Should you wait for interest rates to stop rising before buying?

November 21, 2022

Should you wait for interest rates to stop rising before buying? It’s the million-dollar question, quite literally.

Mortgage holders have already copped six consecutive rate rises. So is the sweet spot in the market just around the corner?

Let’s start by looking at the facts. For a typical housing mortgage balance of $500,000, October’s increase of 0.25 per cent will add a further $1250 in annual interest payments, or $100 per month.

Once fully implemented by lenders, the cumulative cash rate increase of 2.50 per cent so far this year will have added around $12,500 in annual interest payments, or $1040 per month in additional interest payments, on a typical loan balance of $500,000.

For buyers looking to utilise their maximum loan capacity, this means that the maximum size of the loan they can obtain will shrink by more than the likely fall in property prices, reducing the range of properties that they can consider for purchase.

RBA governor Philip Lowe hasn’t ruled out more rate increases in the future, either.

Buyers circling the market and wondering when to pounce should consider the impact of interest rate rises against their own borrowing limits, deposit requirements, and monthly budgets, says Property Exchange Australia (PEXA) chief economist Julie Toth.

“If buyers choose to hold off purchasing, home prices may fall further, however their maximum loan approval, at a higher interest rate, will also reduce,” she says.

“For first-home buyers who are renting, larger mortgage repayments [despite a smaller total loan], might still be preferable to the prospect of higher rental repayments.”

1
Photo: Peter Rae

It’s a sentiment shared by AMP Capital chief economist Shane Oliver.

“There’s possibly a case to delay purchasing as rising interest rates lead to falling prices,” he says. “People may find that they can pick up the property they want for a lower price down the track.”

Natalie Abel from Domain Home Loans says if someone wanting to buy has the borrowing power they need and love a property, then it’s a good time to buy.

Oliver points out that homes are getting cheaper, which means there are opportunities to buy.

“If a home owner is financially secure and doesn’t face the risk of losing their job and can withstand even higher interest rates from here, the key focus should be on price.
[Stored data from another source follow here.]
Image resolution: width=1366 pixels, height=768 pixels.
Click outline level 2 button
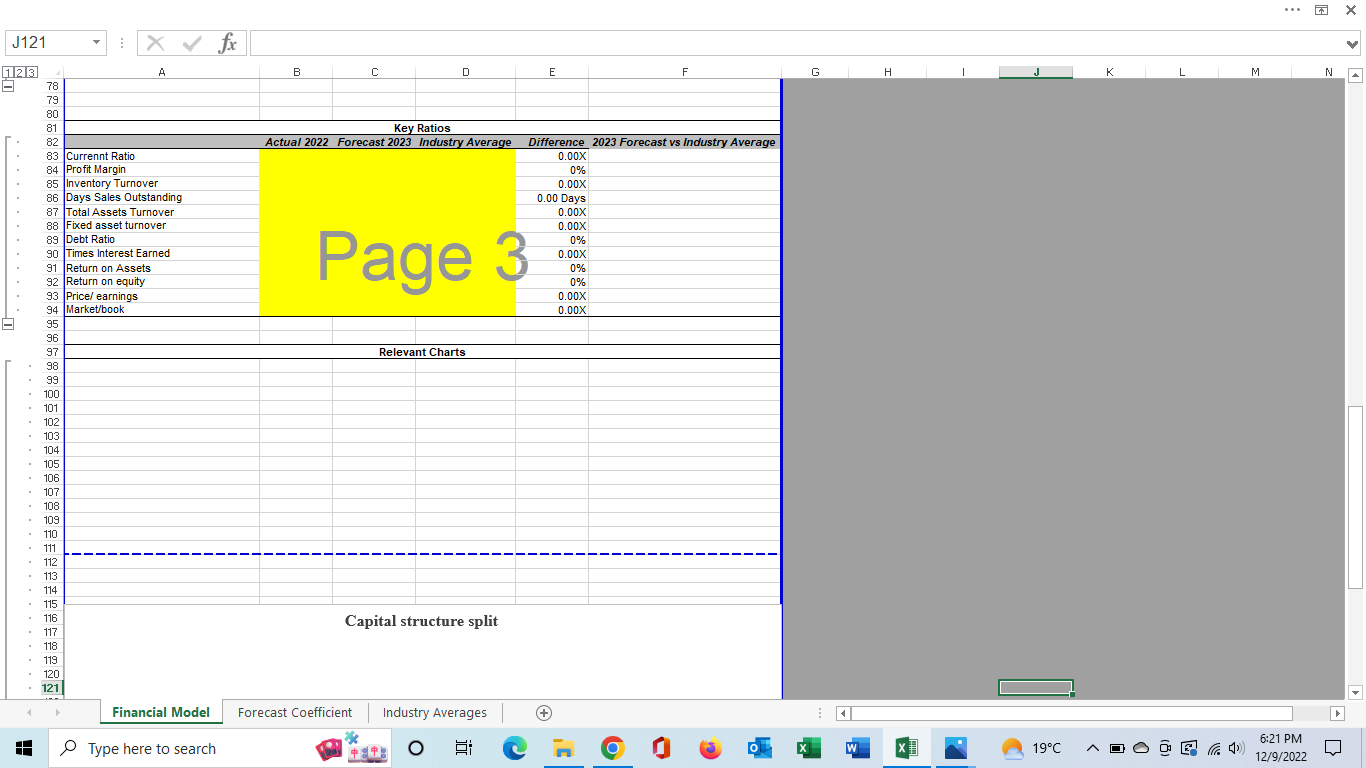(x=19, y=73)
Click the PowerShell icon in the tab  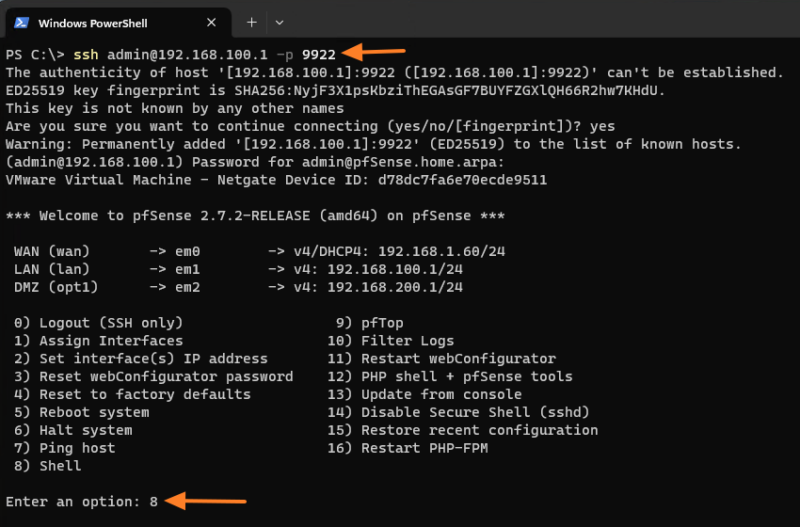[x=20, y=22]
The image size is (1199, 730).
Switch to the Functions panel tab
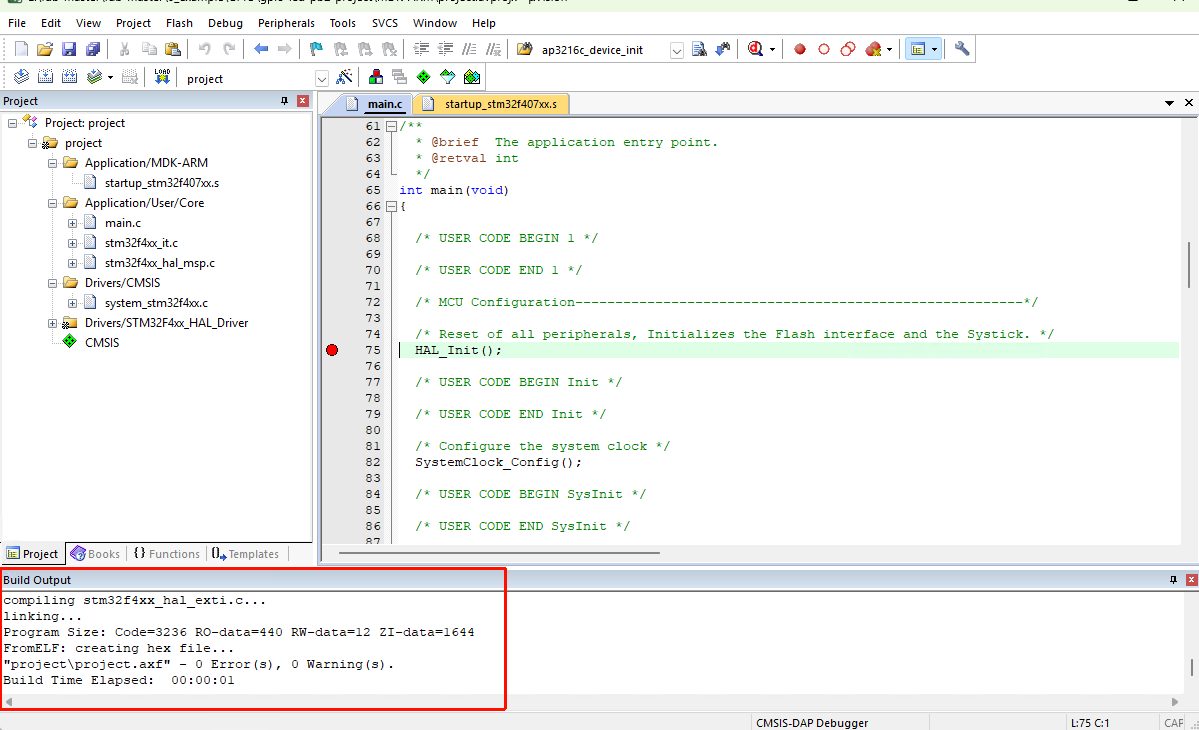[x=166, y=554]
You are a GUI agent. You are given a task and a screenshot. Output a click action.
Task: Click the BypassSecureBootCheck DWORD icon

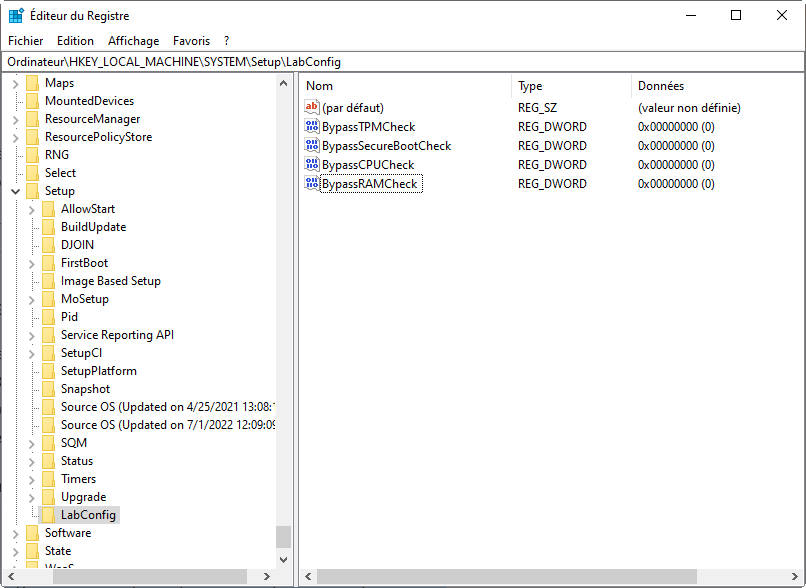(311, 146)
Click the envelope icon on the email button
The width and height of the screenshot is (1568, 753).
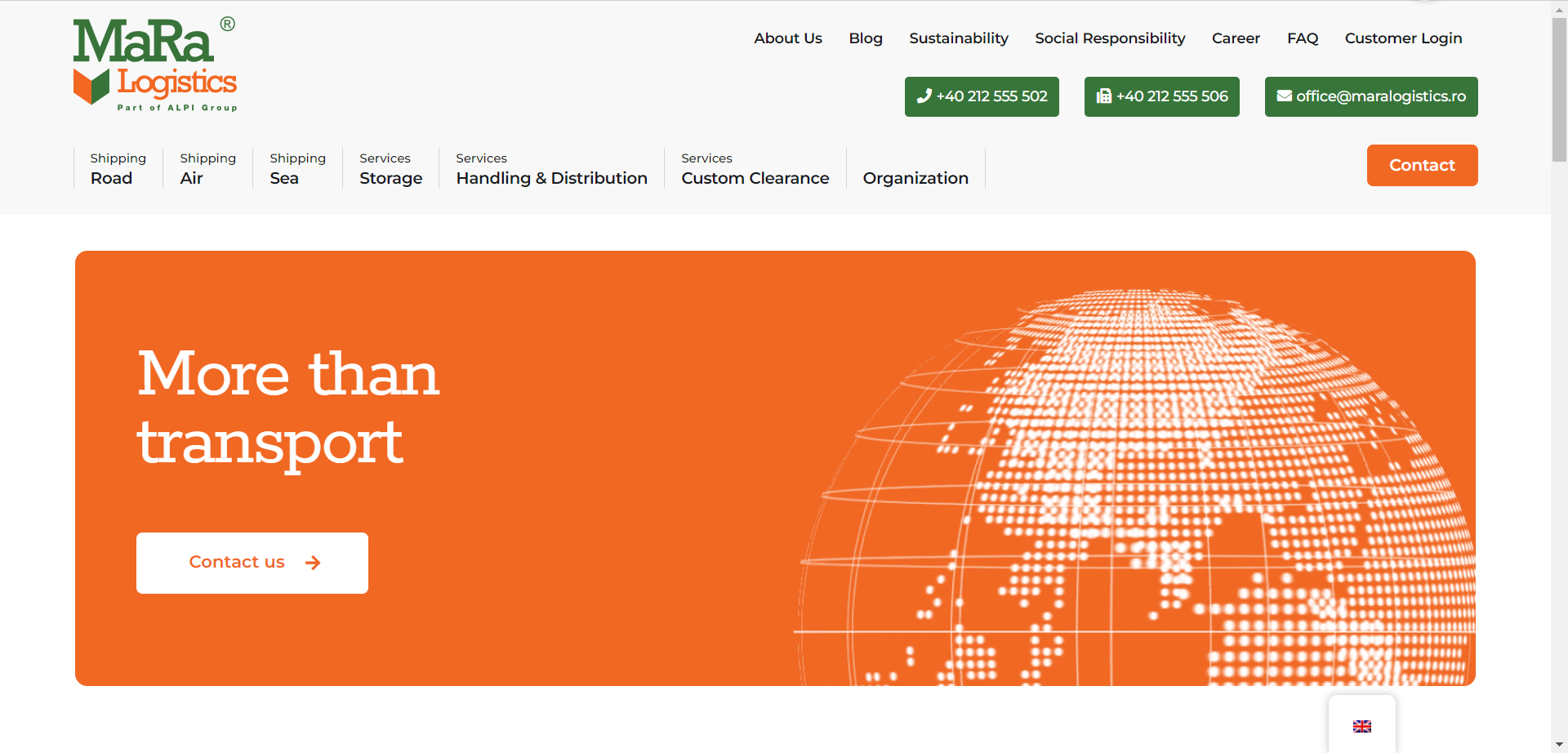(x=1284, y=96)
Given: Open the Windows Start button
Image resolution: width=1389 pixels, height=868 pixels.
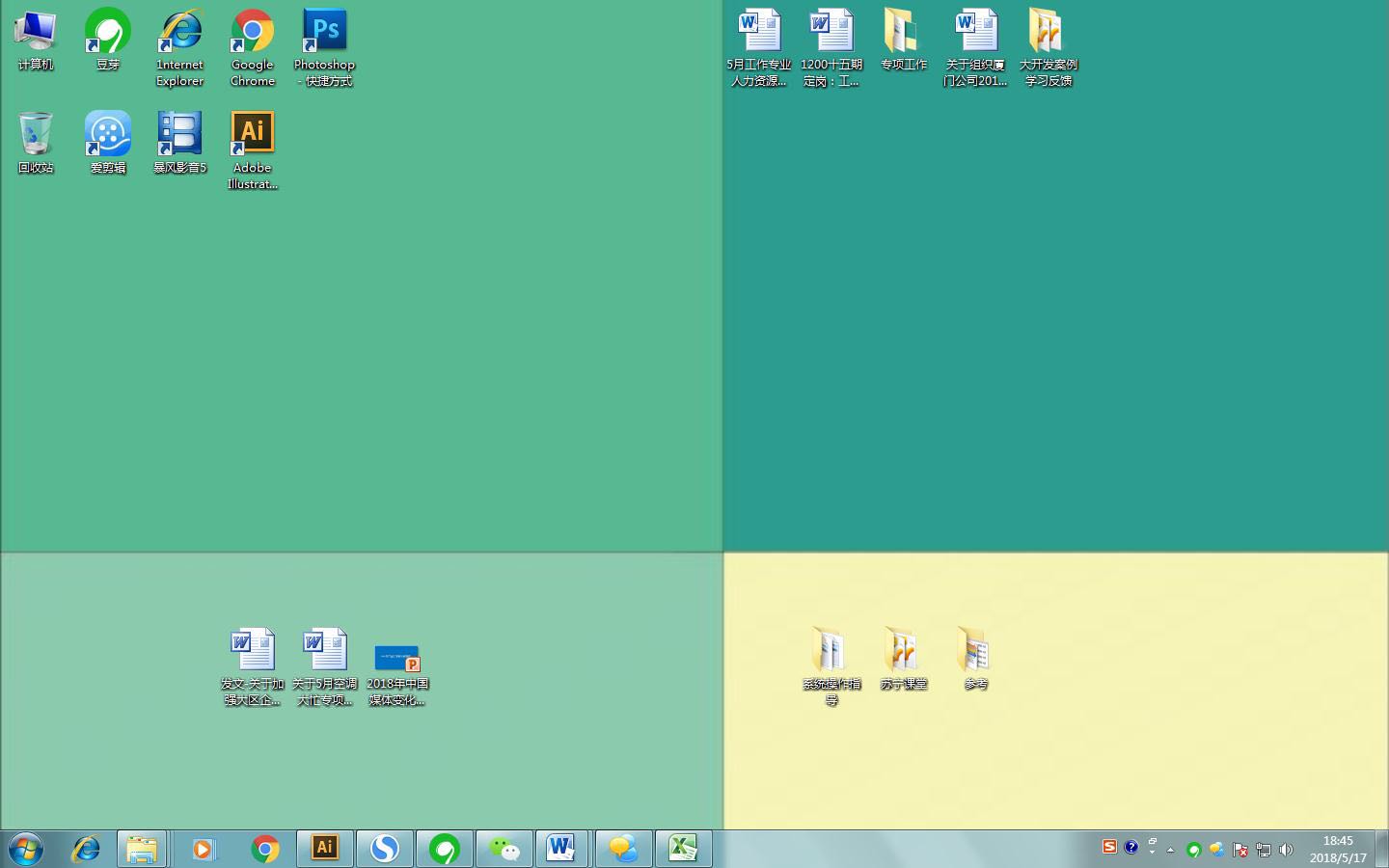Looking at the screenshot, I should 26,849.
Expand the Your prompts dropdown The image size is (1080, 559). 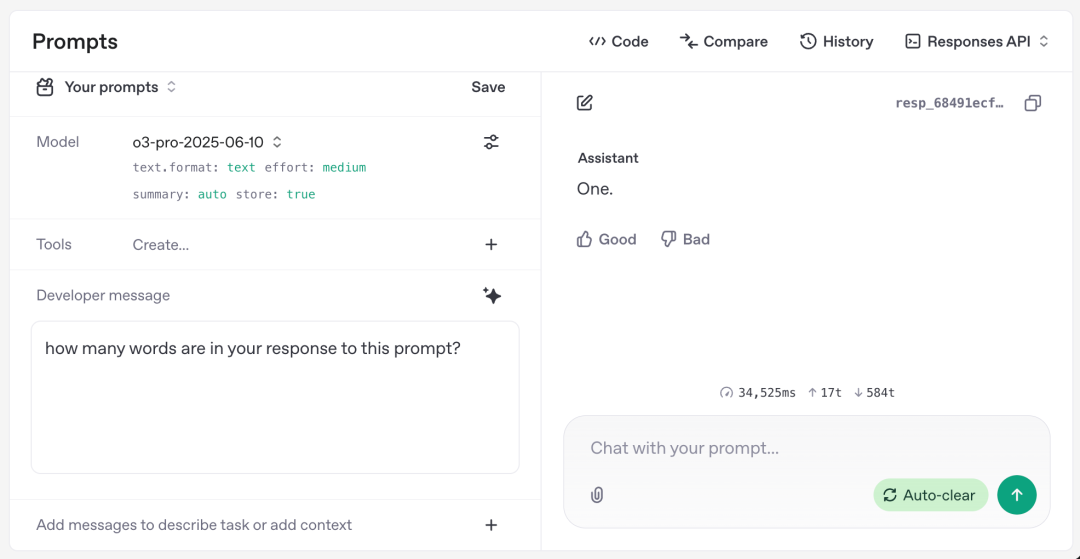pyautogui.click(x=110, y=87)
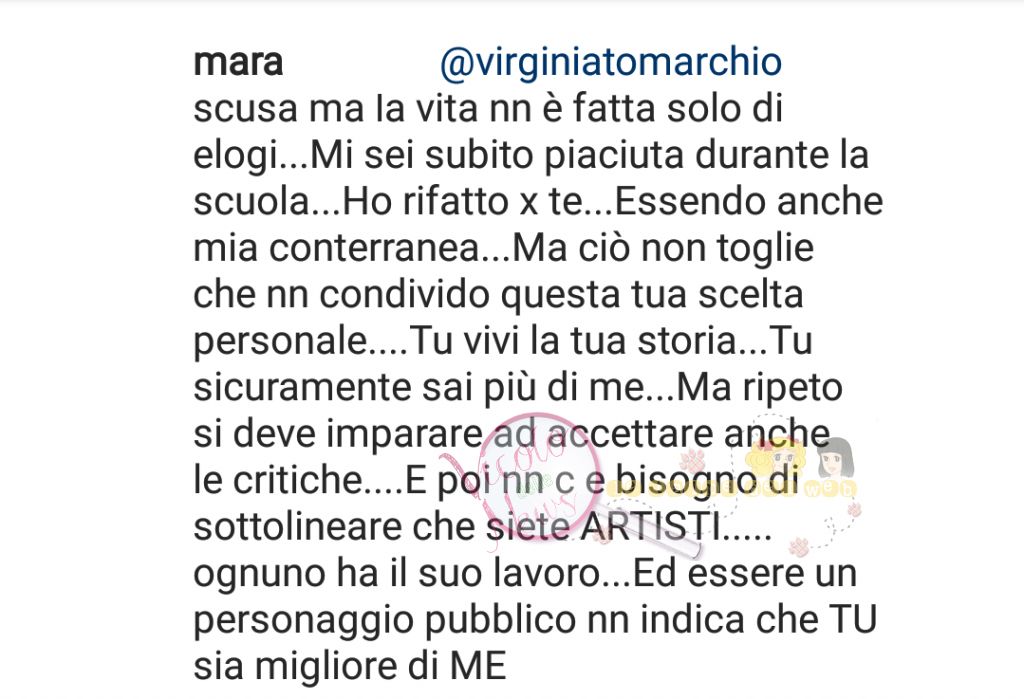Click the capitalized word ARTISTI

(x=650, y=527)
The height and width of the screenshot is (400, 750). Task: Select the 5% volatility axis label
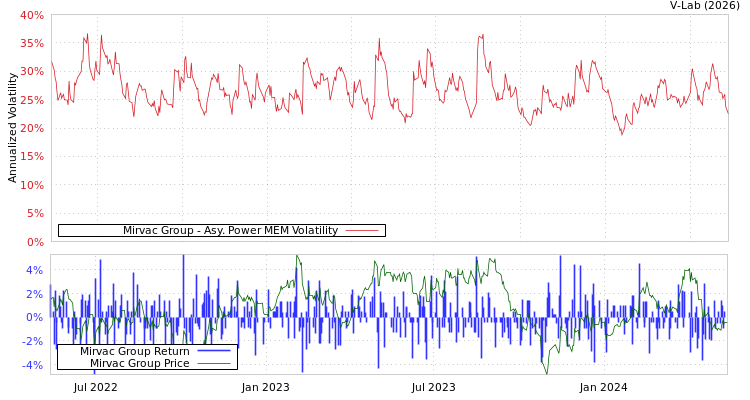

If you wait a bit longer you may get lower prices, but by the same token, you don’t want to delay it too long,” he says.

“The rise in interest rates is also having the effect of subduing demand because people can’t borrow as much.

“So by the same token, you don’t want to delay purchasing too long if you’re in the market, because you can often find the bargains in this sort of environment. It’s certainly a better time to buy buying out there than it was 18 months ago when the property market was burning, so it’s a balancing act.”

“If home buyers want, they could risk having their borrowing power reduce as banks’ assessment rates alter,” she says.

The sweet spot of the market is the moment when you can service something you love, she says.

“Most people take out a 30-year loan term. It’s more likely that most borrowers will see another cycle [of rates rising and decreasing] over this period.”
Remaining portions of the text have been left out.